Penn State’s Culture of Reverence Led to ‘Total Disregard’ for Children’s Safety
A reverence for football was largely to blame for a series of missteps by top Pennsylvania State University administrators in failing to report repeated allegations of child sex abuse by Jerry Sandusky, according to an independent report released on Thursday.
Two Penn State officials—Graham B. Spanier, the university’s former president, and Joe Paterno, the revered coach—took the brunt of criticism in the report. They and other top leaders displayed a “total disregard for the safety and welfare” of children, the report says, and hid critical facts from authorities about the alleged abuses.
The report, the culmination of an eight-month investigation by Louis J. Freeh, the former FBI director commissioned by the university’s Board of Trustees, also describes repeated breakdowns in board governance and a failure of university officials to carry out provisions of the Clery Act, the federal law requiring the reporting of crimes like the ones Mr. Sandusky committed. He was convicted last month on 45 counts of molesting children.

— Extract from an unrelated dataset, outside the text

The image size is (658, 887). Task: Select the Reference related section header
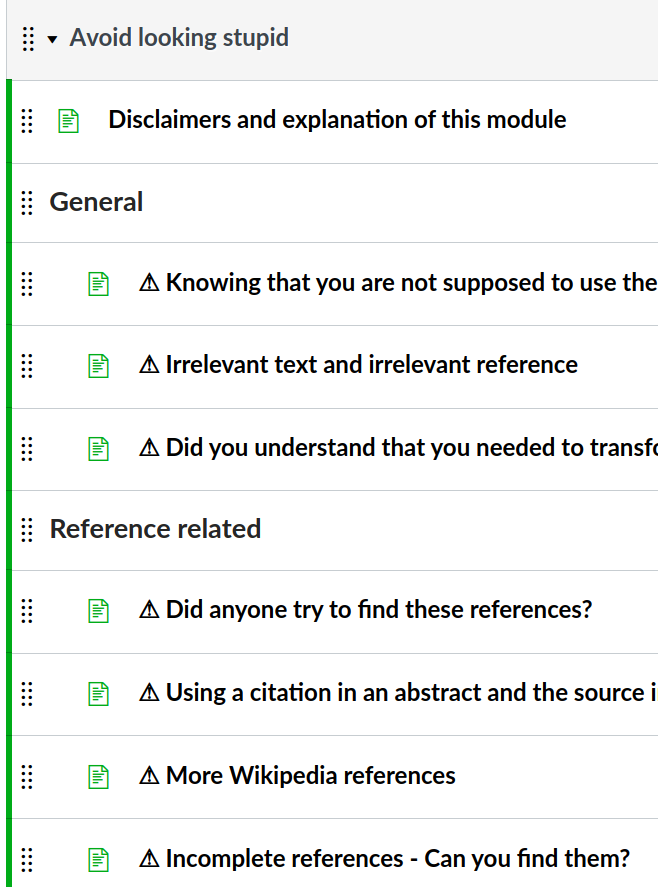(155, 529)
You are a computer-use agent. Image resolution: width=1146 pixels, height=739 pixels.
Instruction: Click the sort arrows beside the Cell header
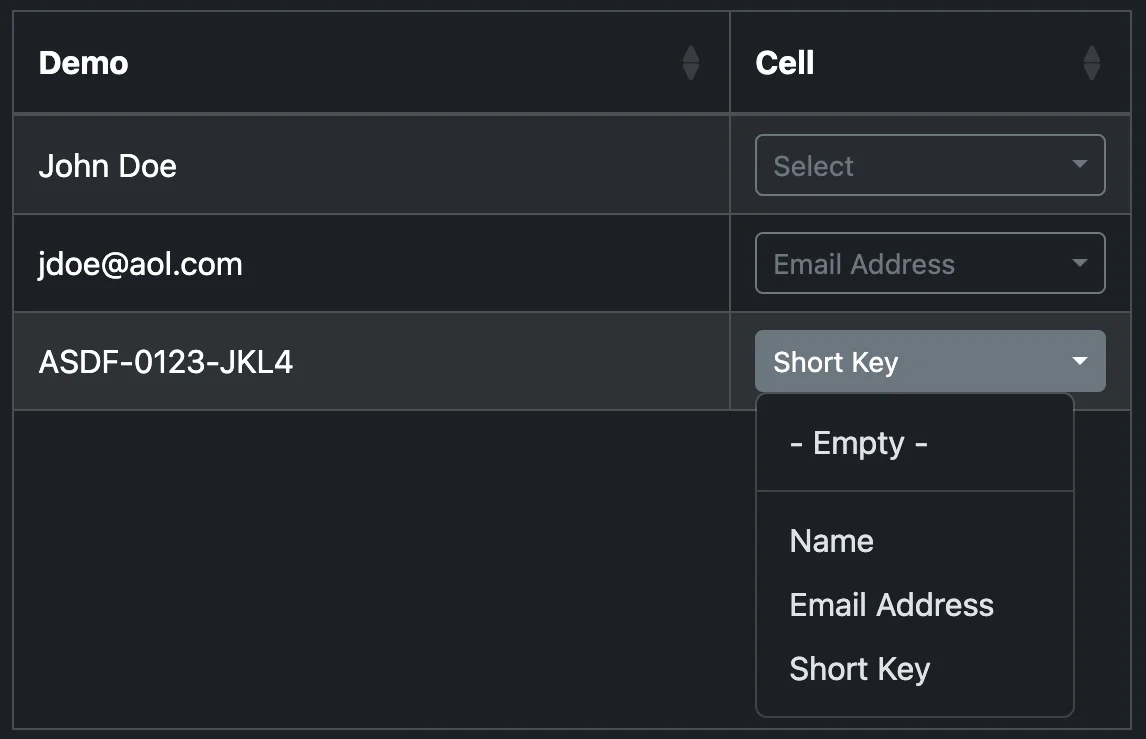(x=1092, y=61)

In a televised news conference in Philadelphia, Mr. Freeh stopped short of describing a cover-up by university officials, instead saying that senior leaders had “repeatedly concealed facts.” But various e-mails and documents suggest that Mr. Spanier and Mr. Paterno, along with Gary C. Schultz, the former senior vice president for finance and business, and Timothy M. Curley, the athletic director now on administrative leave, knew for years about the sexual nature of accusations against Mr. Sandusky and kept them under wraps.